Eine Einheit, die den typischen Ablauf gut darstellt, ist beispielsweise jene zu „Anästhesie und Klimaschutz im Krankenhaus“. Während des theoretischen Inputs wird das enorme Treibhausgaspotenzial einiger Narkosegase wie Desfluran beleuchtet. Ein Best-Practice-Beispiel aus Gießen zeigt dann, wie Desfluran zugunsten des klimafreundlicheren Sevoflurans mit relativ wenig Aufwand weitgehend ersetzt werden konnte. Außerdem wird über prozessbasierte Lebenszyklusanalysen, Waste Audits und differenzierte Recyclingprogramme gesprochen. Im Anschluss diskutieren die Teilnehmenden darüber, wie Klimaschutz im Krankenhaus gelingen kann und was für eine Argumentationsgrundlage gegenüber Entscheidungsträger:innen notwendig ist.

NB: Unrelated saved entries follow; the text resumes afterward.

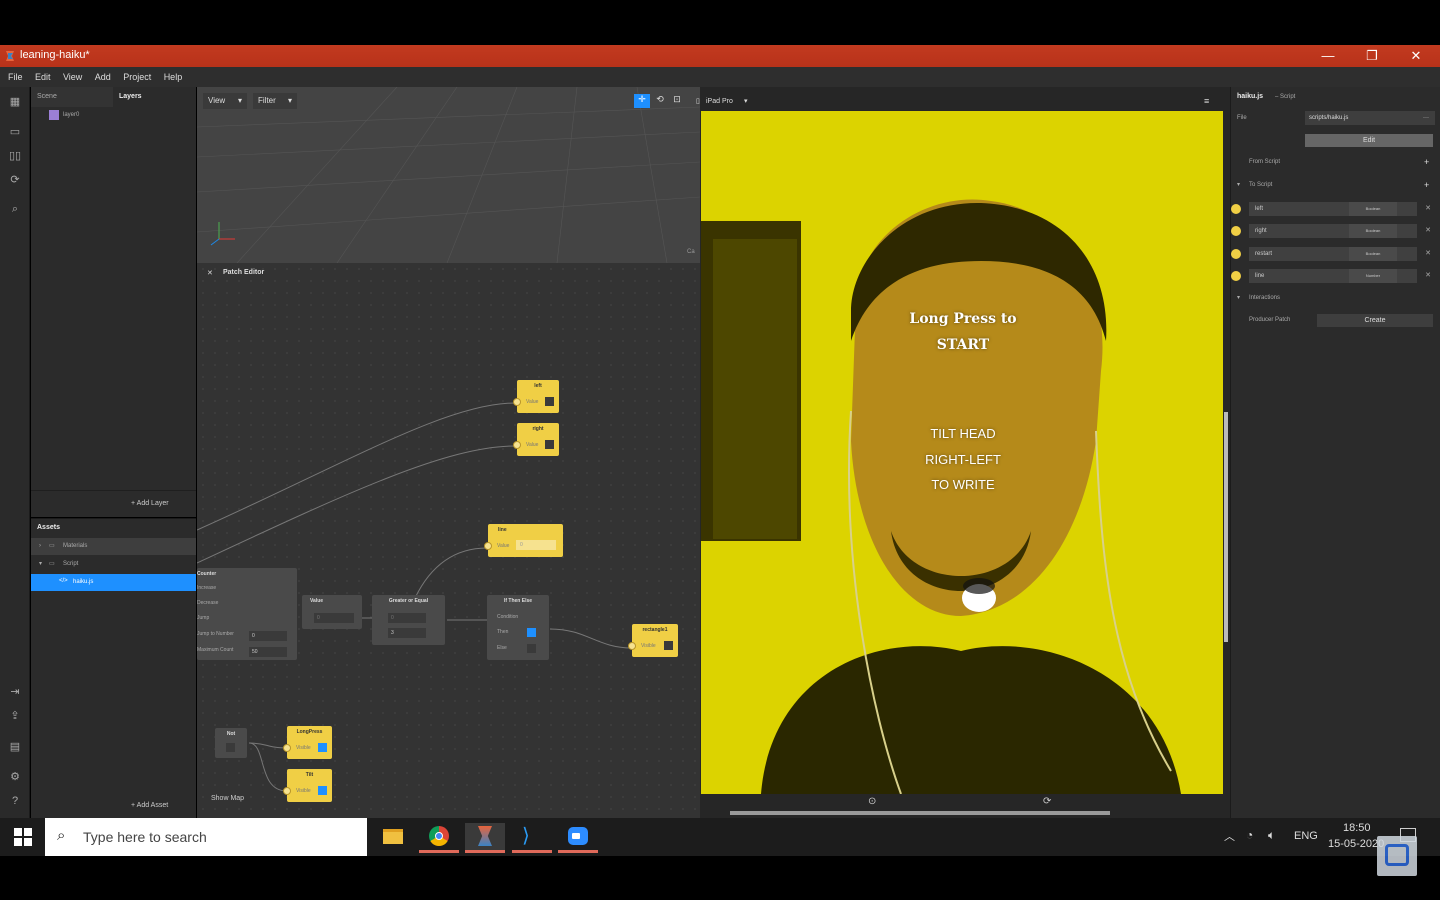 This screenshot has width=1440, height=900. I want to click on view-dropdown: View ▾, so click(225, 101).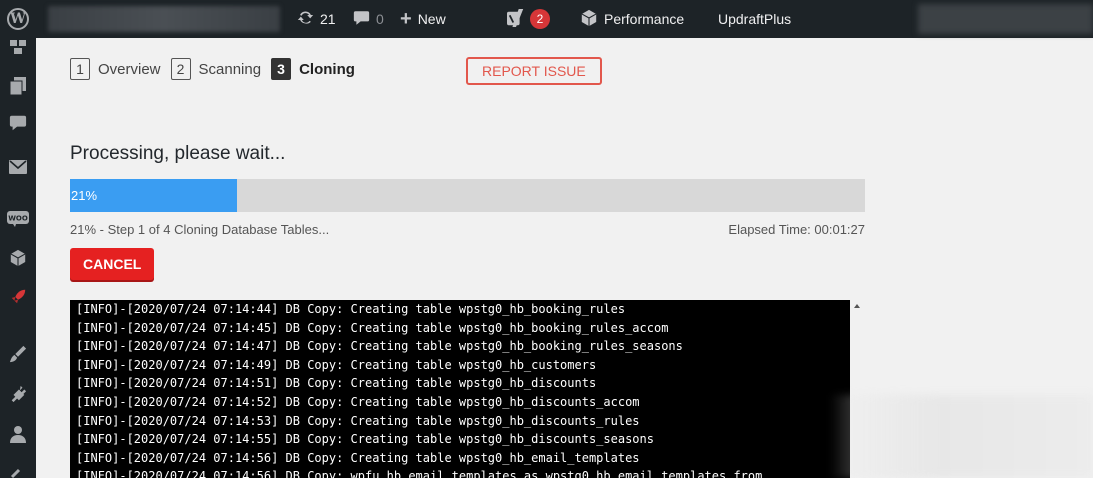 Image resolution: width=1093 pixels, height=478 pixels. I want to click on media-icon, so click(18, 47).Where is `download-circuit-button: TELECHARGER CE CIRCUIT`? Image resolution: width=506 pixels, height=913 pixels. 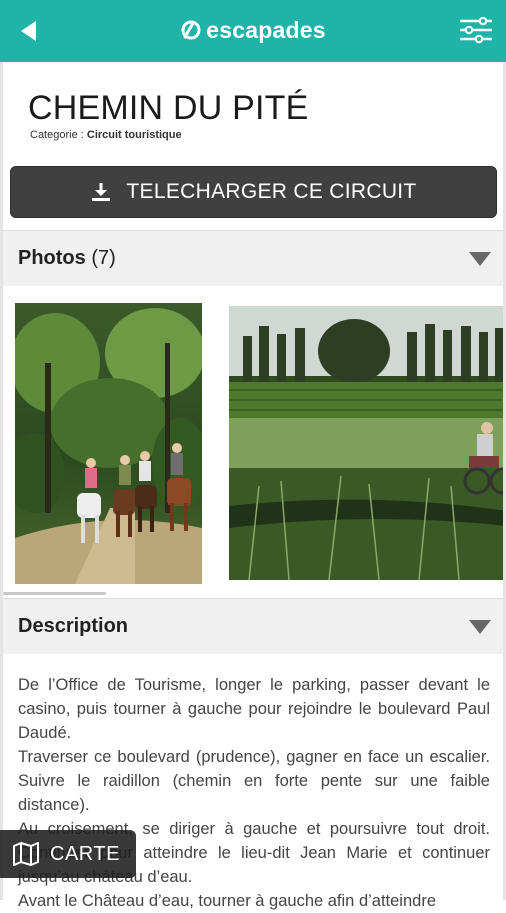
download-circuit-button: TELECHARGER CE CIRCUIT is located at coordinates (254, 192).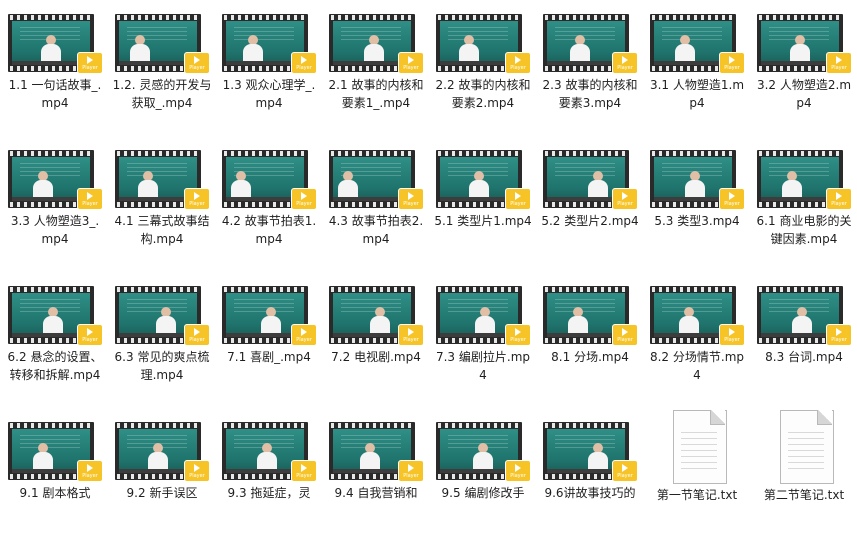 The height and width of the screenshot is (540, 857). I want to click on video-file-item: Player 8.3 台词.mp4, so click(804, 338).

Gegen Ende des Semesters werden die Lehrinhalte immer anwendungsorientierter: In der Einheit „Transformatives Handeln“ werden eigene berufliche wie private Handlungsfelder thematisiert und erarbeitet. Im abschließenden Blocktermin geht es gezielt um klimasensible Gesundheitsberatung und Gesprächstechniken, welche durch praxisnahe Fallvignetten geübt und gefestigt werden.

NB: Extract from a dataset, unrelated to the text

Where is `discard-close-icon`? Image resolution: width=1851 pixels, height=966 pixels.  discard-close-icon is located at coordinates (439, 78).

Implementierung im Kerncurriculum
Dem Organisationsteam des Wahlfachs „Klimasprechstunde“ wurde im letzten Jahr vom Hessischen Ministerium für Wissenschaft und Kultur der mit 10 000 Euro dotierte Hochschulpreis für Exzellenz in der Lehre (Kategorie „Studentische Initiative“) verliehen. Und die „Klimasprechstunde“ entwickelt sich weiter: Durch regelmäßige Evaluationen seitens der Teilnehmer:innen wird das Wahlfach stetig reflektiert und angepasst. Derzeit stellt das Projekt, wie oben beschrieben, ein fakultatives Wahlfach dar. Langfristig ist es unser ausdrückliches Anliegen, dass die Thematik verpflichtend ins medizinische Kerncurriculum aufgenommen wird. Dies wird voraussichtlich in Zukunft auch der Nationale Kompetenzbasierte Lernzielkatalog (NKLM) vorsehen und sich in Prüfungsfragen des IMPP widerspiegeln. Studierende beider Universitäten sind bereits im Kontakt mit den jeweiligen Dekanaten, um dafür Lösungen zu erarbeiten und anzuregen, in jedem Fachbereich Bezüge zum Thema Planetare Gesundheit herzustellen.